R: Assolutamente, quella non mi appartiene come modalità, io cerco sempre di fare alta moda, alto artigianato, ma le donne devono indossarlo nella vita reale, devono farlo vivere.
D: Qualche consiglio alle donne per la prossima stagione?
R: Non inseguire la moda, assolutamente. Bisogna cercare di indossare abiti adatti alla persona, si deve vedere che il vestito appartiene a chi lo indossa. È inutile cercare di stupire con cose improbabili: più sono normali, più nascondono raffinatezza, quello chic difficile da raggiungere. È quello il vero segreto.

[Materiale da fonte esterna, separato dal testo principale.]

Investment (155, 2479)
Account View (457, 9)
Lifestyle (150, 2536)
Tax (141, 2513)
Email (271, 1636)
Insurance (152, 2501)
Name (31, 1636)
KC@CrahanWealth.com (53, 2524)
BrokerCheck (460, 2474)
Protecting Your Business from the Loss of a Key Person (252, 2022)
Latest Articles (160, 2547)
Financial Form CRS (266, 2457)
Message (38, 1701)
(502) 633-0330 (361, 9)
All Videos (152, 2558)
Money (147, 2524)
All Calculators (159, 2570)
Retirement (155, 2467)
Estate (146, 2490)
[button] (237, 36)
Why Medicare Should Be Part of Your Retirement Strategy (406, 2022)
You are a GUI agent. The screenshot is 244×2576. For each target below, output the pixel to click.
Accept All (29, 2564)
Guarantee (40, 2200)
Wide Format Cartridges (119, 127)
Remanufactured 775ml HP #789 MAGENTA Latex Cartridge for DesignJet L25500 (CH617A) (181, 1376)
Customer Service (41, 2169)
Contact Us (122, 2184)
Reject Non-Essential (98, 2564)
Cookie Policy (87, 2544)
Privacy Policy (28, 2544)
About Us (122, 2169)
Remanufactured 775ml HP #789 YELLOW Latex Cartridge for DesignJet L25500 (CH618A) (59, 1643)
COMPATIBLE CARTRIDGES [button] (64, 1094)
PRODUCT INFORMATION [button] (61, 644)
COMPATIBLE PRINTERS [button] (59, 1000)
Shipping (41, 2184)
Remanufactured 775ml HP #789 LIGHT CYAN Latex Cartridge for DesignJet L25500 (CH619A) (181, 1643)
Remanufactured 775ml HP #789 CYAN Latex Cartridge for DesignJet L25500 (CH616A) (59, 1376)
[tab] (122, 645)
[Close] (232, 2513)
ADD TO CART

D: Lei ha festeggiato vent’anni d’alta moda. Com’è cambiata la moda italiana in questo periodo?
R: In peggio. Mi accorgo sempre di più che tutto si guarda meno che gli abiti. Soprattutto i media danno molto più risalto a quello che uno si può inventare.
D: Come dovrebbe essere invece?
R: L'attenzione dovrebbe ritornare sul prodotto. Dobbiamo riuscire a parlare degli abiti, non di quello che c’è intorno, sennò è una gara a chi si inventa la cavolata più grossa. La trovo un’offesa all’artigianalità italiana, a chi lavora veramente.
D: Per fortuna la moda italiana continua a essere riconosciuta come un’eccellenza.
R: Sì, ma soprattutto all’estero. Quando giriamo per il mondo, l’italiano è sinonimo di grande eccellenza. Qui da noi non viene riconosciuto così. Basta guardare la rassegna stampa di Alta Roma: si parla di tutto fuorché degli abiti. Ed è questo che rovina la moda.